For some urgent surgeries, the hospital is outperforming the wait-time targets set by the Ontario government. For example, patients with fractured hips now get to the operating room within 24 hours, which is faster than the provincial standard of 48 hours.
The faster route to surgery eliminates the need for patients to spend days in hospital waiting for an operating room. It allows them to recover more quickly because they are not left to weaken or deteriorate while they wait.
Indeed, because of the scheduling changes, our hospital is safer for patients today compared to three years ago, when we had frequent surgical backlogs.
Fewer patients now suffer from surgery-related adverse events, such as delirium and urinary tract infections. The mortality rate among urgentsurgery patients has dropped from 3.9 to three per cent, translating to 40 lives saved.
The improvements in efficiency — shorter hospital stays and better use of beds — have given our hospital the opportunity to do the same volume of cases with fewer beds, less staff and less resources. As a result, we have achieved an efficiency gain equivalent to $9 million, or nearly one per cent of The Ottawa Hospital’s $1-billion annual budget.
Doctors now care for more urgent-surgery patients in less time; there are fewer aggravations and logistical conflicts for staff, making the hospital much more efficient and a pleasant place to work.

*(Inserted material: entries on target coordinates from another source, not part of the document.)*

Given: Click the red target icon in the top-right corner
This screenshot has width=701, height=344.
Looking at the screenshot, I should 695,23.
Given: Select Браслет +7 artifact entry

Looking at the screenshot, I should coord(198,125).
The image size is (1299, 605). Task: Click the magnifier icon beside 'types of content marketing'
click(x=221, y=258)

More importantly, we have not cancelled a single surgery due to bed shortages — a dramatic change compared to three years ago when we cancelled more than 600 surgeries due to inefficiencies. This fact alone shows that a smoothly flowing hospital saves time and money, while providing better care for patients.

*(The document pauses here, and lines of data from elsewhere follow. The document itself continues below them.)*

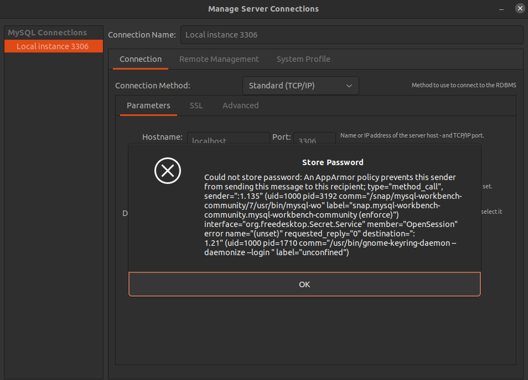Image resolution: width=528 pixels, height=380 pixels.
Task: Open the SSL tab
Action: tap(196, 105)
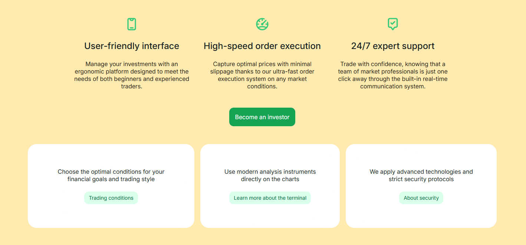
Task: Click the smartphone icon above User-friendly interface
Action: 132,24
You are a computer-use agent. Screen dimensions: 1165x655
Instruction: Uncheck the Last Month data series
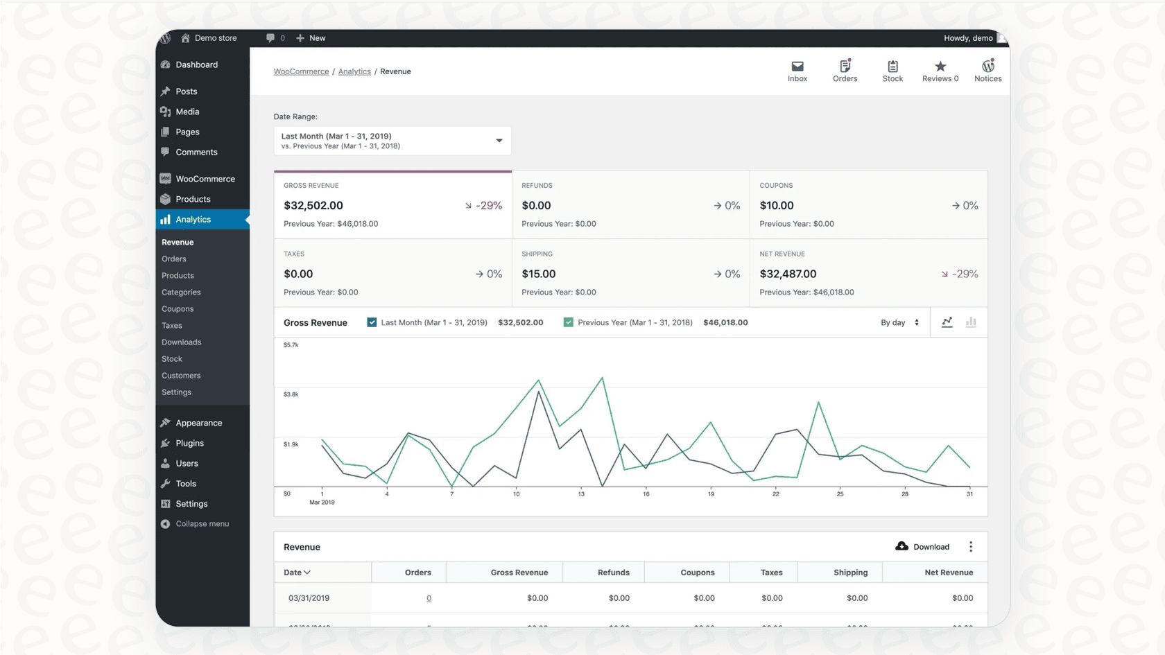click(x=372, y=322)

Another big idea comes from Dr. Jeff Turnbull, The Ottawa Hospital’s chief physician.
When Dr. Turnbull visits patients, it’s not always in the hospital. He tours the city’s homeless shelters and supportive-housing projects to inspect injuries, prescribe treatments or sometimes just to hold people’s hands to assure them that they matter.
Dr. Turnbull’s program makes it easier for the most vulnerable and hard-to-treat patients to receive the medical care they need. Many of them have spent decades in shelters and are considered to be beyond the reach of the health and social-services system.
Yet the paradox is that when they are in crisis, they frequently land in our emergency departments, an expensive service that rarely meets their needs. When they are admitted, they tend to stay in hospital almost twice as long as the average patient. They go to hospitals, not necessarily because they have medical emergencies, but because hospitals are the clinics of last resort.
We have learned that Dr. Turnbull’s program not only provides the most high-needs patients with more effective and compassionate care, but also reduces overcrowding and long waits in emergency departments. In the first eight months of operation, Dr. Turnbull’s program diverted 756 visits from our hospital’s emergency departments, freeing up extra capacity equivalent to $378,000. By comparison, the cost of operating Dr. Turnbull’s program over the same period was $170,000. These savings allow us to treat more patients with the same level of resources.
In recent years, we have put in place similar programs for other high-risk groups such as frail seniors, pregnant teens and the mentally ill, all of whom benefit from having hospital services brought to places where they are most comfortable receiving care. These programs are not only good for our patients; they are also good for the hospital because they allow us to use our resources more efficiently.